In trying to keep a closed loop cycle at my small place, I've found "Keeping Poultry and Rabbits on Scraps"

http://www.amazon.com/Keeping-Poult...2319/ref=sr_1_1?ie=UTF8&qid=1300673321&sr=8-1

very helpful. It was written in 1941 in Britain for the war effort, and reissued in 1949. The copies available now are facsimiles.

There was a bran ration for poultry and rabbits, but the feeding information has mashes and garden and foraged foods that are not grains ("corn," in British English.) 

The book is a guide for home meat production without purchased inputs. There are also some nice ideas for poultry and rabbit housing from found materials.

Best of luck!

Kathy


----------



## Spinner (Jul 19, 2003)

wyld thang said:


> ...
> ps, a hundred years ago people here used to tag their pigs and let them run loose in the forest, then round them up in the fall


They still do that here. They use ear notches to identify them. One old man owned 100's, he died a couple years ago and people are still finding his ear marked hogs running wild.


----------



## FourDeuce (Jun 27, 2002)

tinknal said:


> Maybe in Arkansas.
> 
> I was speaking specific to northern climates. From sometime in October til sometime in April I would have to provide every calorie those birds consume, and without artificial light they won't produce much in those months.


It's not by accident that I ended up in a "southern" area. I always figured that if I have to provide my own food, then living in a southern area would make that much easier than living further north.


----------



## FourDeuce (Jun 27, 2002)

wyld thang said:


> I wonder how long it takes a baby garter snake to die in a chicken tummy? writhing around...does it make the chicken queasy?


NOTHING seems to bother those chickens once they swallow it. I flipped over a hay bale once and found a nest of baby mice. The chickens came over, started clucking like crazy and pounced on the mice, gobbling them down like popcorn. When they got the bigger mice they sometimes pecked and tore them in half before they swallowed them, but they didn't waste much time doing it.


----------



## PyroDon (Jul 30, 2006)

FourDeuce said:


> It's not by accident that I ended up in a "southern" area. I always figured that if I have to provide my own food, then living in a southern area would make that much easier than living further north.


exactly longer growing season milder winters . less energy expended to stay warm 
long winters mean putting up a lot of hay and crops ib a very short time.
a big question is how much hay does your stock go through. a draft team will need over 4 tons if your planning to work them . a couple more for a cow or two. . the amount goes down the further south ya go and longer grazing.


----------



## texican (Oct 4, 2003)

Wisconsin Ann said:


> ... but I can walk out my back door and harvest alfalfa with a scythe. Easy to grow soybeans, too. and sunflowers. So there's the protein for the winter.

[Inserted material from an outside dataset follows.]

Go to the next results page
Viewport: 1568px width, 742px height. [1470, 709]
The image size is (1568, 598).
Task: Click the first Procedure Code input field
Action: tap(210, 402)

That would be sweet... have looked into alfalfa here, but the location (heat and humidity) just isn't conducive to growing it....



tinknal said:


> One thing about chickens, their reproduction rate is incredible if one can incubate.


There are plenty of large breed chickens here, but predominately bantams rule the roost... they incubate their own. I keep several flocks of silkies just for their superior broodiness. Some of the old bantam hens here will raise four 'litters' a year. One jumped nest Thursday with 13 chicks. Back in the fall she jumped with 20... I think around 12 have made it so far... they'll be breeding in a month or so (some are already getting their 'crow' on).


----------



## farmerDale (Jan 8, 2011)

FourDeuce said:


> It's not by accident that I ended up in a "southern" area. I always figured that if I have to provide my own food, then living in a southern area would make that much easier than living further north.


I'm in a northern area because to survive all I need is ammunition for the wildlife that is abundant in these wild lands. And the space and lack of people to compete with. To each his own. A moose taken with a 20 cent bullet lasts a long time.:cowboy:


----------



## naturelover (Jun 6, 2006)

tinknal said:


> Ah, you must be coastal.....
> 
> When I think BC I think "the Great White North" LOL


Yes. Southern coastal rain forest region and there's lots of lakes and rivers. It's warmer here in the winter than the rest of Canada, also warmer in the winters than Washington and Oregon and doesn't get much snow, maybe 2 or 3 weeks of snow in January at most. We only got one day of snow this winter and none at all last winter. So it's a good place for free ranging birds even in the winter. Migratory birds from the far north and Siberia come here to overwinter.

.


----------



## Wisconsin Ann (Feb 27, 2007)

(referring to my walking out the back door and harvesting alfalfa)


texican said:


> That would be sweet... have looked into alfalfa here, but the location (heat and humidity) just isn't conducive to growing it....


It's all about knowing your area, isn't it? You guys have a lovely long growing season (most years) and can grow the crops that like hot and dry. Up here, if it needs more than 80days of growing, you NEED a greenhouse of some sort. And then there's wheat. ..sigh. BUT many areas in Texas are water starved in the summer, so you have THAT problem. Warmer weather year round has it's drawbacks. 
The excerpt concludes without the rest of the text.